§ Problem requirements
Using the records below, give again exactly the lines from the line that contains "Длина стельки у обуви Gymboree (89, 354)" through the line that contains "سياسه الخصوصيه", both ends included, and only those.

*** Recorded data

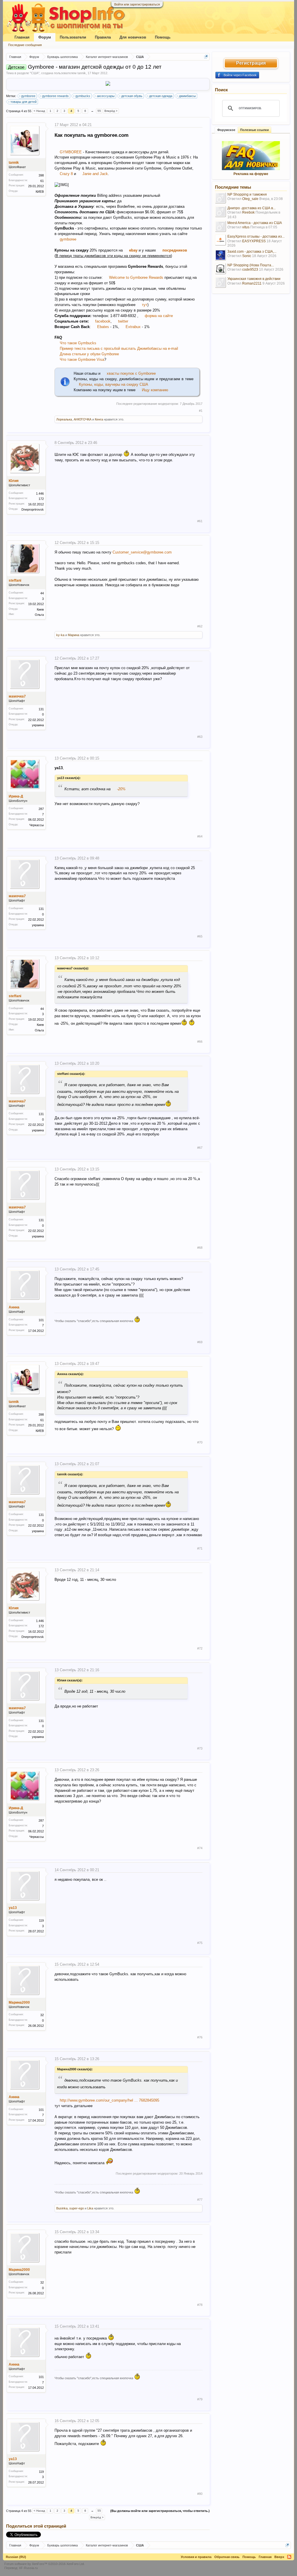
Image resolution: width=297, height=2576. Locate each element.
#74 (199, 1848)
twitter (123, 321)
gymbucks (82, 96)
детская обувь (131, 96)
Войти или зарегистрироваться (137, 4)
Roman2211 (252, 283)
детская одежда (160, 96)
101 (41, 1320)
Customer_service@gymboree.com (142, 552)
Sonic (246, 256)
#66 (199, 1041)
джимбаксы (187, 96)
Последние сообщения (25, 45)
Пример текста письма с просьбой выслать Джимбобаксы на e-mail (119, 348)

******
*** Recorded data

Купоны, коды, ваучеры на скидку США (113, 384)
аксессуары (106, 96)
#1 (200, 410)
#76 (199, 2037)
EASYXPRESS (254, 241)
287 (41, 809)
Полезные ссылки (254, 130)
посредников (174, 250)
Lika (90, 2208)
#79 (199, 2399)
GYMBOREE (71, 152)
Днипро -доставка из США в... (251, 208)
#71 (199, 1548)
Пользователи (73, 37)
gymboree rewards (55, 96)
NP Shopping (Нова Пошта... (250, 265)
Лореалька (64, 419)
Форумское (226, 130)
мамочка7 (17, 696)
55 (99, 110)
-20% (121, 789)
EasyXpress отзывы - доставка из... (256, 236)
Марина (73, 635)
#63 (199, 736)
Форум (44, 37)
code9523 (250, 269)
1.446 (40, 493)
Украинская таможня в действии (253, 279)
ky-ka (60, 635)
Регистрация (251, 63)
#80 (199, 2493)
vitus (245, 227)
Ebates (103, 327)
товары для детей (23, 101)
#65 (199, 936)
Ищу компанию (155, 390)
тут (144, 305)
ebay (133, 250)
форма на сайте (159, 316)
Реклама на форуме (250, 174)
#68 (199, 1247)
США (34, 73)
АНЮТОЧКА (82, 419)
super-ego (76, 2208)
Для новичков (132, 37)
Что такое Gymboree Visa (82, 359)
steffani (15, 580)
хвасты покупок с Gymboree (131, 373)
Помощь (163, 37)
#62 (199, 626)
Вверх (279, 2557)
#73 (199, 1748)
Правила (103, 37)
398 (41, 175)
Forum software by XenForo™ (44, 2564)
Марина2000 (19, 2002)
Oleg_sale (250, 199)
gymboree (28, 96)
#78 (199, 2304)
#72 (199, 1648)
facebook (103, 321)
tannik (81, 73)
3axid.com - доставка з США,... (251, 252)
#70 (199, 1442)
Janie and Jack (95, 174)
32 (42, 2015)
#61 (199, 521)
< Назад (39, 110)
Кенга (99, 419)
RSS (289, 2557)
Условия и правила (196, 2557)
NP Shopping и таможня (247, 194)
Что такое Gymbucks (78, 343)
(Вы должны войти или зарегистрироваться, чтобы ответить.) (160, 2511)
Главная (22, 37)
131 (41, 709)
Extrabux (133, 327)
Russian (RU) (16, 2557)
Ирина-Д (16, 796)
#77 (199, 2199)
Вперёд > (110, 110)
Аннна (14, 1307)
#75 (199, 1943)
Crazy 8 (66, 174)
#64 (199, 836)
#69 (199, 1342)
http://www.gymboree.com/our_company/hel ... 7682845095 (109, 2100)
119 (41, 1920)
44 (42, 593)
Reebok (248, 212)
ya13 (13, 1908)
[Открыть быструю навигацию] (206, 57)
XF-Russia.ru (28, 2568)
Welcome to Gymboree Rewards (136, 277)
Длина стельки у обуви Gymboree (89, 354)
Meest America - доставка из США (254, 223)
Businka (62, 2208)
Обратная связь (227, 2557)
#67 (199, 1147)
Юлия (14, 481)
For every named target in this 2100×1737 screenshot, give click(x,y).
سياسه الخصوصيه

******

§ Answer to this problem
Длина стельки у обуви Gymboree (89, 354)
Meest America - доставка из США (254, 223)
Businka (62, 2208)
Обратная связь (227, 2557)
#67 (199, 1147)
Юлия (14, 481)
For every named target in this 2100×1737 screenshot, give click(x,y).
سياسه الخصوصيه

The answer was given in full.